Within its Networks segment, Ignitis Group is continuing efforts to install over 1.2 million smart meters by next year; so far, it has deployed approximately 1.18 million units.
Darius Maikštėnas, CEO of Ignitis Group said: “Our progress in expanding green capacities and securing essential energy infrastructure enables Ignitis Group to contribute to competitive electricity prices. This advancement is key to moving the Baltics toward full energy self-sufficiency and enhancing the region’s capacity for energy exports.”
In its Customers & Solutions division, Ignitis Group signed a seven-year power purchase agreement with Litgrid—Lithuania’s transmission system operator—which will see Litgrid buying up to 160 GWh per year of renewable electricity at a fixed rate beginning January 2026.

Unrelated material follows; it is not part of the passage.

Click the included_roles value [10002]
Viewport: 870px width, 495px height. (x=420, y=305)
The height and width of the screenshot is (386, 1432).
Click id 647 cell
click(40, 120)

The company continues expanding electric vehicle charging infrastructure throughout the Baltics with a total of 1,380 charging points installed—a growth of nearly three hundred since late last year—and has secured up to €3.8 million through CEF funding agreements for further EV network development.
Following its dividend policy, Ignitis Group plans to distribute €0.683 per share as an interim dividend pending approval at its general meeting scheduled for September 10th.
Looking forward through the remainder of this year, Ignitis expects adjusted EBITDA between €500–540 million with projected investments ranging from €700–900 million.